Under cover of darkness, crews later took that monument down overnight.
Again and again, the conversation returned to the role Stevens and Collins played in the toppling of Confederate monuments in downtown Raleigh in 2020. Dawn Blagrove, executive director of Emancipate NC and moderator of the panel, called the phone call chain between Stevens, Collins, and McNeil an “Underground Railroad.”
Each of the panelists reviewed the obstacles they faced in removing Confederate monuments: the permits, threats, rage, powerful white people merely masquerading as allies, the character assassination in the press.
Earlier in the day another panelist mentioned a 2015 law requiring approval from the North Carolina Historical Commission before Confederate monuments could be relocated or removed. That statute also prohibits the permanent removal of such figures, but critics have said the wording potentially leaves an opening for at least temporary removal or relocation.

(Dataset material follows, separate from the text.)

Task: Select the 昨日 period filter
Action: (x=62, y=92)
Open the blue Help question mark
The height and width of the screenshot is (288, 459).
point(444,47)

Deborah Gerhardt, a law professor at UNC-Chapel Hill and a member of the earlier panel, said the supremacy clause of the U.S. Constitution supersedes North Carolina’s law. She also published a paper last year arguing that thefFederal Civil Rights Act could be used to remove monuments that make a workplace or educational setting more hostile.

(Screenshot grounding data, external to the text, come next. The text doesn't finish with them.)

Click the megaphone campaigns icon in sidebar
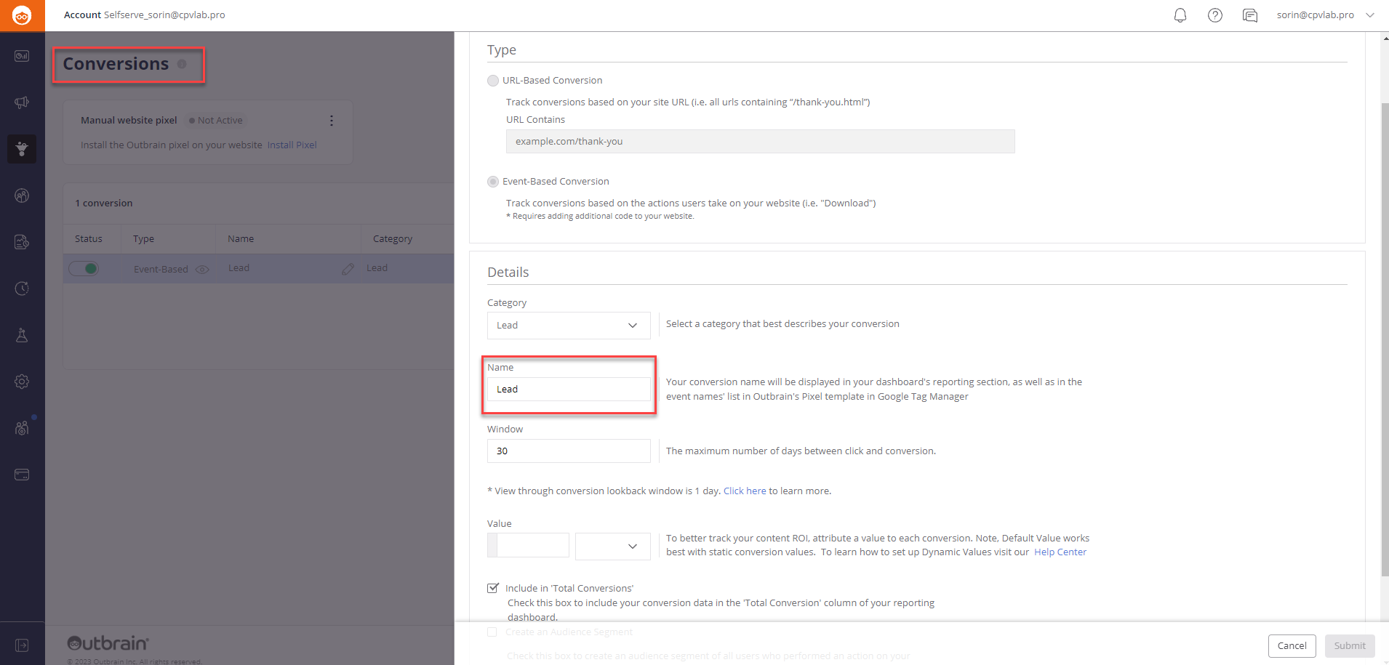[x=22, y=102]
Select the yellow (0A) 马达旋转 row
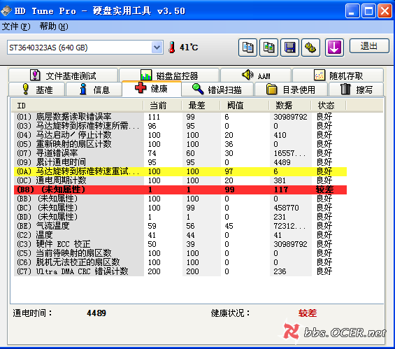This screenshot has height=349, width=395. pyautogui.click(x=180, y=171)
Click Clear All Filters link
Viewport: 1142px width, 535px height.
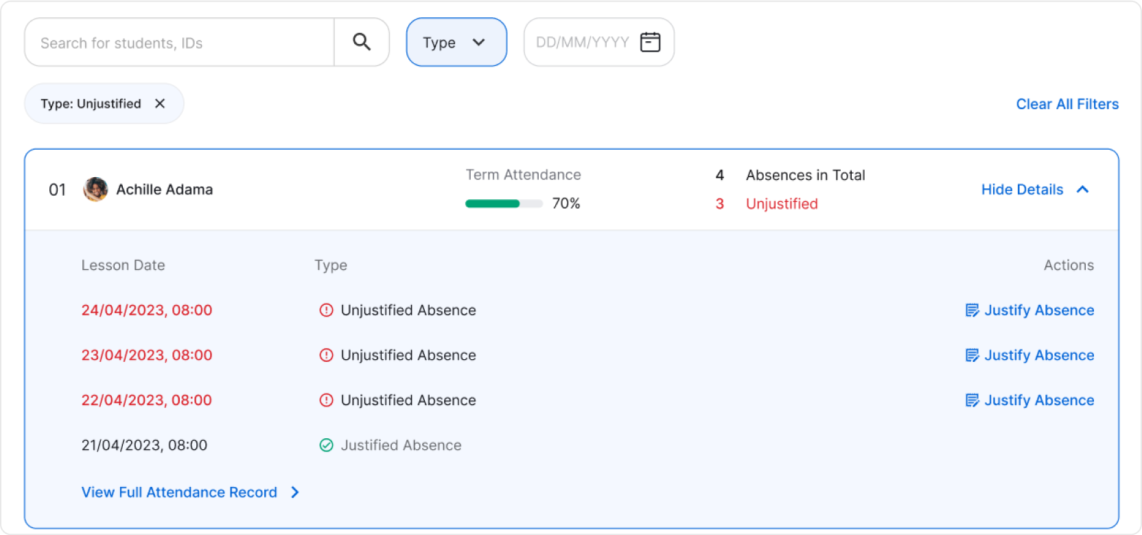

“We can’t give up because of the state statute,” Gerhardt said.
In the later panel, Blagrove said that adhering to the law and “following the appropriate channels” isn’t what brings Confederate monuments down.
“What gets the statue removed is someone who is willing to take revolutionary action,” Blagrove said. “There is no ‘right’ way to tear down oppressive systems.”
That’s a lesson Collins said he learned after Cooper failed to take on a prominent role in toppling the monuments.
“People who you think are allies with you become agitators against you, because they’re more concerned with keeping order than they are with doing justice,” Collins said.
Sadie Weiner, Director of External Affairs for the Governor’s office, disputed the notion that Cooper failed to take strong action, saying “Governor Cooper ordered the removal of monuments from the Capitol grounds and he and dozens of people in his administration worked diligently around the clock until the job was done.”
When the time came to remove the Confederate monuments from their place of prominence, it was Stevens and Collins and their phone-line “Underground Railroad” who were there. Even after all the prep work, Stevens said something about the 50,000-pound monument surprised him.
“They’re not being held in place by anything,” he said. “It’s just pure, sheer weight.”